The equality holds when
$
Q =
R =
P_{
\frac
{e^{Z}}
{\mathbb{E} \left \lbrack e^{Z} \right \rbrack }
}
$, because in that case $D(Q \parallel R) =0$.
Variational formula for KL Divergence
As Eq.$\,$($\ref{eq:2}$) says $ D(Q \parallel P) \geq \mathbb{E}_{Q} \left \lbrack Z \right \rbrack - \log {\mathbb{E}_{p} \left \lbrack e^{Z} \right \rbrack } $ for every $Q \lt \lt P$ and every $Z$ such that $\mathbb{E}_{p} \left \lbrack e^{Z} \right \rbrack \lt \infty$, it indicates [ D(Q \parallel P) = \sup_{Z: \mathbb{E}_{p} \left \lbrack e^{Z} \right \rbrack \lt \infty} \mathbb{E}_{Q} \left \lbrack Z \right \rbrack - \log {\mathbb{E}_{p} \left \lbrack e^{Z} \right \rbrack }. \label{eq:3}\tag{3} ] Letting $Z = \log \frac{dQ}{dP}$, we have [ \mathbb{E}_{Q} \left \lbrack Z \right \rbrack - \log {\mathbb{E}_{p} \left \lbrack e^{Z} \right \rbrack } = \mathbb{E}_{Q} \left \lbrack \log \frac{dQ}{dP} \right \rbrack - \log \mathbb{E}_{p} \left \lbrack \frac{dQ}{dP} \right \rbrack , ] and because of [ {\mathbb{E}_{p} \left \lbrack \frac{dQ}{dP} \right \rbrack } = 1 ] from the definition of the tilting, the second term is $0$. Since [ \mathbb{E}_{Q} \left \lbrack \log \frac{dQ}{dP} \right \rbrack = D(Q \parallel P), ] it indicates that the equality of Eq.$\,$($\ref{eq:3}$) holds with $Z = \log \frac{dQ}{dP}$.

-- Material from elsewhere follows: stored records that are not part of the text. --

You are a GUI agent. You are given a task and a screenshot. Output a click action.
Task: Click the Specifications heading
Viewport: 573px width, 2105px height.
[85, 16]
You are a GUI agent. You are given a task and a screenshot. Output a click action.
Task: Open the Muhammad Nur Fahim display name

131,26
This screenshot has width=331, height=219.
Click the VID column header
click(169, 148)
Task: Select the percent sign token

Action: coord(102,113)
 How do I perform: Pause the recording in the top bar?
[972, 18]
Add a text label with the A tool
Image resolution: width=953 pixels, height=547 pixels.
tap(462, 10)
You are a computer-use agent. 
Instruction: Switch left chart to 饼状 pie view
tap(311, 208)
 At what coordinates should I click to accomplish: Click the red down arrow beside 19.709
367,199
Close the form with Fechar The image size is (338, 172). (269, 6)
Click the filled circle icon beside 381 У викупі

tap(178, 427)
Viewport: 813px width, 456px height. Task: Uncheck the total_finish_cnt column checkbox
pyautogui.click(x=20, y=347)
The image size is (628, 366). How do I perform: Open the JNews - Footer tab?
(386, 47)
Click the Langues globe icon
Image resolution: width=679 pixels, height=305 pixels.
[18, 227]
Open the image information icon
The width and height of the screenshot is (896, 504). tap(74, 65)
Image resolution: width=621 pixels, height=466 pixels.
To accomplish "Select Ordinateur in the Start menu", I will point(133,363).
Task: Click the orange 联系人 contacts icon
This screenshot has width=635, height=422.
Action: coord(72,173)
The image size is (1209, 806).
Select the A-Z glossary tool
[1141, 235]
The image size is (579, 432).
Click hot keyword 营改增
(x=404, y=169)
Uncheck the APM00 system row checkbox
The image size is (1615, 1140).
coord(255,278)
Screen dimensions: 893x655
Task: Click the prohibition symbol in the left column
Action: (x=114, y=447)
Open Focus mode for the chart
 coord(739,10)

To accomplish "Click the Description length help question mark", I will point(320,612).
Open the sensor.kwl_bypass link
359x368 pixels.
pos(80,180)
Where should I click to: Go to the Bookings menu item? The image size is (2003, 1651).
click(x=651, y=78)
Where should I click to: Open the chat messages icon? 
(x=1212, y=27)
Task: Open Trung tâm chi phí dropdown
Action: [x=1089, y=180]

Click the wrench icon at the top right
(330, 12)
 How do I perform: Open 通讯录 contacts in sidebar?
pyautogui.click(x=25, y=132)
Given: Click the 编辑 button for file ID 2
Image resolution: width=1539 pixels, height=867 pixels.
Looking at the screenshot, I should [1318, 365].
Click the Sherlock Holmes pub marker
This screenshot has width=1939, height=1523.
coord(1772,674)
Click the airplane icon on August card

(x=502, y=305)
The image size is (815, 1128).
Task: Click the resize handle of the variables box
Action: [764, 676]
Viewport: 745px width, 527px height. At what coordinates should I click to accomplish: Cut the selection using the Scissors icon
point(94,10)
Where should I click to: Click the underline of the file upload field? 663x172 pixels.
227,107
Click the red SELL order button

Another Variational formula for KL Divergence
Jensen’s gap variational formula
For a convex function $f: I \mapsto \mathbb{R}$, the following is know as Jensen’s gap variational formula: [ \mathbb{E} \left \lbrack f(x) \right \rbrack - f \left ( \mathbb{E} \left \lbrack x \right \rbrack \right) = \min_{a \in I} \mathbb{E} \left \lbrack f(x) - f(a) - f’(a) (x-a) \right \rbrack. ] The equality holds when $a = \mathbb{E} \left \lbrack x \right \rbrack $, because the last term becomes $ f’(a) (\mathbb{E} \left \lbrack x \right \rbrack - \mathbb{E} \left \lbrack x \right \rbrack) = 0$.
Application to variance
Consider $f(x) = x^{2}$, then we have [ \mathbb{E} \left \lbrack x^{2} \right \rbrack - \mathbb{E} \left \lbrack x \right \rbrack ^{2} = \text{Var}(x) = \mathbb{E} \left \lbrack (x - \mathbb{E} \left \lbrack x \right \rbrack) ^{2}\right \rbrack. ] This can be expressed as [ = \min_{a} \mathbb{E} \left \lbrack x^{2} - a^{2} -2a (x-a) \right \rbrack = \min_{a} \mathbb{E} \left \lbrack (x - a) ^{2}\right \rbrack, ] meaning that the expected value minimizes the MSE.
Application to entropy
Consider $f(x) = x \log x$ for $x \in [0, \infty)$, then we have [ \mathbb{E} \left \lbrack x \log x \right \rbrack - \mathbb{E} \left \lbrack x \right \rbrack \log \mathbb{E} \left \lbrack x \right \rbrack = \text{Ent}(x) = \min_{a \gt 0} \mathbb{E} \left \lbrack x \log x - a \log a - (1 + \log a) (x -a) \right \rbrack = \min_{a \gt 0} \mathbb{E} \left \lbrack x \log \frac{x}{a} - (x -a) \right \rbrack ] When $x = \frac{dQ}{dP}$, [ \text{Ent}(x) = D(Q \parallel P) = \min_{a \gt 0} \mathbb{E}_{p} \left \lbrack \frac{dQ}{dP} \log \frac{dQ}{dP} - \log a - (\frac{dQ}{dP} -a) \right \rbrack, ] which is another variational formula for KL divergence.